Fifteen years after their birth, some are living their best life. Others, like European Data Hub, facing a debt of €56.8m in 2023, are throwing themselves wholeheartedly into a new life. Bought out by the independent infrastructure fund management company Arcus, which is betting on a 25% annual increase in the volume of data produced and on its buy-and-build strategy for aggregating regional data centres, this Luxembourg-based player based at the Cloche d’Or, in the impasse Drosbach, has completed its rebranding under the Portus Data Centers brand.

Born in Munich, this data centre operator has added two locations and two infrastructures, in 2023, Hamburg and Luxembourg, making a total of four data centres for the time being. At the end of 2023, the shareholders installed Dutchman Adriaan Oosthoek as CEO.

“Our current Edge platform gives us an excellent starting point because it offers instant capacity via first-class facilities in Hamburg, Munich and Luxembourg. To meet the growing demand from our customers, we want to increase the capacity of all our facilities. In the coming months, we also want to increase the number of sites where we operate,” he said almost a year ago on the occasion of his appointment.

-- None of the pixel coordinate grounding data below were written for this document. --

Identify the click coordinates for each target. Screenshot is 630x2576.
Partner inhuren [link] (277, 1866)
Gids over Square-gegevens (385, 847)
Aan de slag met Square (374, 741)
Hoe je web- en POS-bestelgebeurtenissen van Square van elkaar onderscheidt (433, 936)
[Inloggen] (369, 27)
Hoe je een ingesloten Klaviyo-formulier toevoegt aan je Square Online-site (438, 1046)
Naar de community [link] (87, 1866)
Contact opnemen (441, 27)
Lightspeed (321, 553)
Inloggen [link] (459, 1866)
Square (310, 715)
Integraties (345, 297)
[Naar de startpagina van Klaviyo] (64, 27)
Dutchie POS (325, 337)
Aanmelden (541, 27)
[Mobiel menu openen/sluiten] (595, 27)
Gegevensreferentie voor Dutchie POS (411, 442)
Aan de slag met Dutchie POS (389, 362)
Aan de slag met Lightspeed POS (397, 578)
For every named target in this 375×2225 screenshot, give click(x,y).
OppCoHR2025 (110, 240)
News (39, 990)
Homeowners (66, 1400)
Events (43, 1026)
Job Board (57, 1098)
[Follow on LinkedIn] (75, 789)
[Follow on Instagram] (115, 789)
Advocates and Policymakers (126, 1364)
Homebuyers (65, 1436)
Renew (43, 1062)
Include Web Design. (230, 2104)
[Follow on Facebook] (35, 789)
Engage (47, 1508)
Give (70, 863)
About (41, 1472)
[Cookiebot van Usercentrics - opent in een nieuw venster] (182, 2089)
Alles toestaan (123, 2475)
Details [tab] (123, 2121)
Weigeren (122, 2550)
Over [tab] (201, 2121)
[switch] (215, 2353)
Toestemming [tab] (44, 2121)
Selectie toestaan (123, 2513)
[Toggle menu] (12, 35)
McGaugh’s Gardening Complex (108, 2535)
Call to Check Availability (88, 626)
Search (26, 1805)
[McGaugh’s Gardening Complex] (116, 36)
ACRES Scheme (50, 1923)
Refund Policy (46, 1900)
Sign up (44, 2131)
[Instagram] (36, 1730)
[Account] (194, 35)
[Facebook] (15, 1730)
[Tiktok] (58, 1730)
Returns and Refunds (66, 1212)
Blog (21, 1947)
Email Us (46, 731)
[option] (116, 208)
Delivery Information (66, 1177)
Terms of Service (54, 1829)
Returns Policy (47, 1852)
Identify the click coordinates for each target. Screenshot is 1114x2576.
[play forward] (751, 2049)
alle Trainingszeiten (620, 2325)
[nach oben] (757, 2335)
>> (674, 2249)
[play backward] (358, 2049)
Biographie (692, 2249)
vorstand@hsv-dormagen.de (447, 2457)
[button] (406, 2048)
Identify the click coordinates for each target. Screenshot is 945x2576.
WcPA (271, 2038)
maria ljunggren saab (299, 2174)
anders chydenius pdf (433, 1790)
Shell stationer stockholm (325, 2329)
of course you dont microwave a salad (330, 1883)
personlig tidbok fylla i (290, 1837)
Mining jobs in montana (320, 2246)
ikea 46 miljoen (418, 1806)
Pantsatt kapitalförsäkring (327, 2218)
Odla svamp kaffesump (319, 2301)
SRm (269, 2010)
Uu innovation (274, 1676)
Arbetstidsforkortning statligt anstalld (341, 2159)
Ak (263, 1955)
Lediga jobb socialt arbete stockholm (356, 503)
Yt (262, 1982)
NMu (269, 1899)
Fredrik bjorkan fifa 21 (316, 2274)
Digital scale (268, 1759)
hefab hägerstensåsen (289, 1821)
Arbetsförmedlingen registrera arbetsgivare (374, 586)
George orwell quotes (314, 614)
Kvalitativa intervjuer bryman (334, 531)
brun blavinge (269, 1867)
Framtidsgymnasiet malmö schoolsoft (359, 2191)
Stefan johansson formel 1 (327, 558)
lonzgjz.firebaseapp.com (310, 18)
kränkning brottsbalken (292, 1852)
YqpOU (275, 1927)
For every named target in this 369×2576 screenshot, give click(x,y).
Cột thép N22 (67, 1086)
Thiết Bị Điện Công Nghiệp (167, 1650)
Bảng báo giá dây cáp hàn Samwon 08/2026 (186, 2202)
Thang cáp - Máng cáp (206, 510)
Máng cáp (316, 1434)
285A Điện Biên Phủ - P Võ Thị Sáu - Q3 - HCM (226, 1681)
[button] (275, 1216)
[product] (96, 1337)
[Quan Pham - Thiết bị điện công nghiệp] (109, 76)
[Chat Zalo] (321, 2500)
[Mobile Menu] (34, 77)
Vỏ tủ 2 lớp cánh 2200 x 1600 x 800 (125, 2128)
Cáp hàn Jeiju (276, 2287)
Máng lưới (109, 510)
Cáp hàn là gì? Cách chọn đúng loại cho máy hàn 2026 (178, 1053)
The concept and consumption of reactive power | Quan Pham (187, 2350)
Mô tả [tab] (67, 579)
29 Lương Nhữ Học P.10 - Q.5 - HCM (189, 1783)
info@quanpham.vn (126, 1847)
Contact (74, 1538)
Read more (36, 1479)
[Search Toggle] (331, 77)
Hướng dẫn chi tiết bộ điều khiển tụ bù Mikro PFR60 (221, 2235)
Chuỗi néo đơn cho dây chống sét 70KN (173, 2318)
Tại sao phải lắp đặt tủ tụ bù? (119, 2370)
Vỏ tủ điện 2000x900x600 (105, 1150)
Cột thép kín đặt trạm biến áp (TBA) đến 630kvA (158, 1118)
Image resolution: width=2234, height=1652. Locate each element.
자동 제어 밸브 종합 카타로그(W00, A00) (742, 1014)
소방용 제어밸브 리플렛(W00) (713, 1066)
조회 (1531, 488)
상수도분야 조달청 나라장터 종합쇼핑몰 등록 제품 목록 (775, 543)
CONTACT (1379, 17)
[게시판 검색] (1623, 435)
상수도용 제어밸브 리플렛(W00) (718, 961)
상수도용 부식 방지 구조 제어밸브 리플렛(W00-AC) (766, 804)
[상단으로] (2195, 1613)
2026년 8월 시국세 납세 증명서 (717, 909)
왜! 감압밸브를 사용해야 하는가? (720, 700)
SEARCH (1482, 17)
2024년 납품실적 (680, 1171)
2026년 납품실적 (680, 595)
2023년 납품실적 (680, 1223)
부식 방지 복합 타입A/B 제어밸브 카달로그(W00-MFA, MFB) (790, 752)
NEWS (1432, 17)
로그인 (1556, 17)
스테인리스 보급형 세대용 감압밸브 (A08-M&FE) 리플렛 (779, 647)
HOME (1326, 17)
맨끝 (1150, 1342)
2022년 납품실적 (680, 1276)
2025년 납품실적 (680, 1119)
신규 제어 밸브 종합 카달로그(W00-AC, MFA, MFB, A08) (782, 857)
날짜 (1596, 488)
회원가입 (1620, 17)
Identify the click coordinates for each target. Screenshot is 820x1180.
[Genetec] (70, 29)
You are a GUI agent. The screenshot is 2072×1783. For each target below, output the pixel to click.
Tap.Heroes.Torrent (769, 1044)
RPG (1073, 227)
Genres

Under Oosthoek’s leadership, his previous company operated 60 data centres in 13 European countries and 15 cities from 2016 to 2022. There, he held the positions of senior vice president of operations, construction and IT and managed the smooth transition process the company underwent when Digital Reality acquired it in 2020. Oosthoek, who also co-founded Teles, a European IT services provider, and its Dutch subsidiary, was executive vice president of data centre services at Colt Technology Services, managing director for the UK and Ireland at Telecity Group UK and managing director for the Netherlands at Redbus Interhouse.

The Luxembourg Tier IV facility, which runs on 100% green energy, is set to see an expansion to 3,500m2 of data centre space and an additional 4.8MW of computing power.

In 2024, Arcus closed its third fund, the Arcus European Infrastructure Fund 3, with €1.61bn, exceeding its initial target of €1.5bn.